Face à cette crise où se mêlent pouvoirs politiques et pouvoirs religieux, des jeunes hommes de Daraya, bravent les tirs pour récupérer ici et là des livres. Des ouvrages de tous genres ; historiques, politiques, philosophiques.. Des livres interdits apparaissent ainsi dans leurs besaces et viennent garnir les rayons d’une bibliothèque souterraine. Un lieu à l’abri des fameux tonneaux d’explosifs, pourvoyeurs de mort. Un lieu devenu un refuge où chacun peut venir apprendre, voir même enseigner à ceux qui voit chaque jour un voile noir se refermer sur eux. Un refuge contre l’horreur et l’agonie progressive d’une ville et de ses habitants.
Le livre ne domine pas. Il donne. Il ne castre pas. Il épanouit.

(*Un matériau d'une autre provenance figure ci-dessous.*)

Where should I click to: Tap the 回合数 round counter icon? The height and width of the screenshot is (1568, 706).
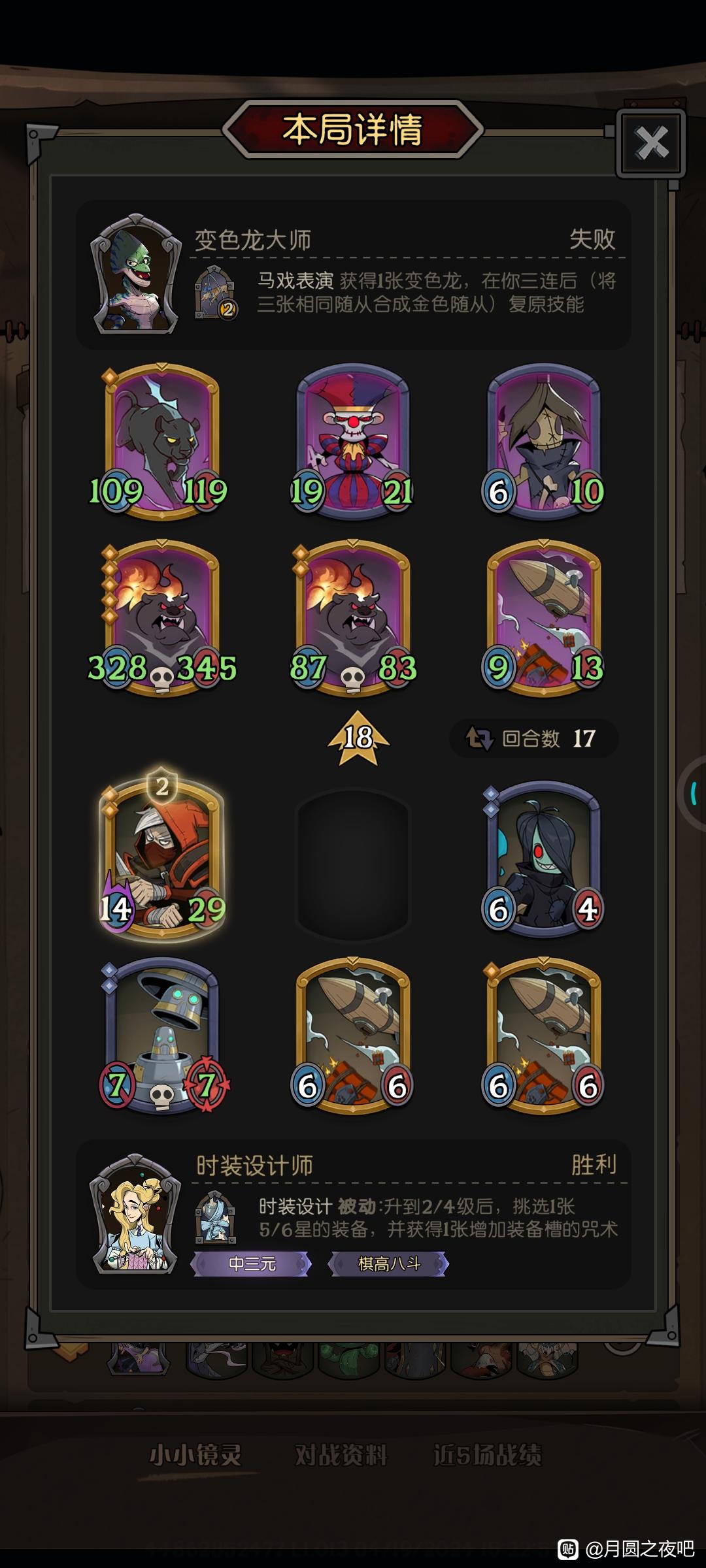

Imaginez un jeune homme devenu combattant pour défendre les siens et qui, sur la ligne de front, lit des ouvrages philosophiques. Imaginez des hommes, des femmes et des enfants risquer la mort pour venir partager des mots et des auteurs alors que la faim les tenaille.
Dans Les passeurs de livres de Daraya Delphine Minoui vit par procuration l’angoisse des jours. Chaque absence de connexions suscite les pires craintes, elle découvre derrière un écran les mauvaises nouvelles. Elle apprend avec leurs mots, les déceptions face à la déficience des Nations Unies.
Les jours de désespoirs, je regarde vers l’avenir lâche-t-il avec fougue.
Ce roman est un projecteur braqué sur le courage, la persévérance et la passion de personnes pour qui la lecture est devenu le moyen de rester humain face à un massacre programmé.
Cette lecture est un témoignage dur qui met en avant le fait que les mots et les pensées ne peuvent pas être neutralisés. Que la lecture est un moyen d’évasion, d’espoir et nul ne devrait en être privé.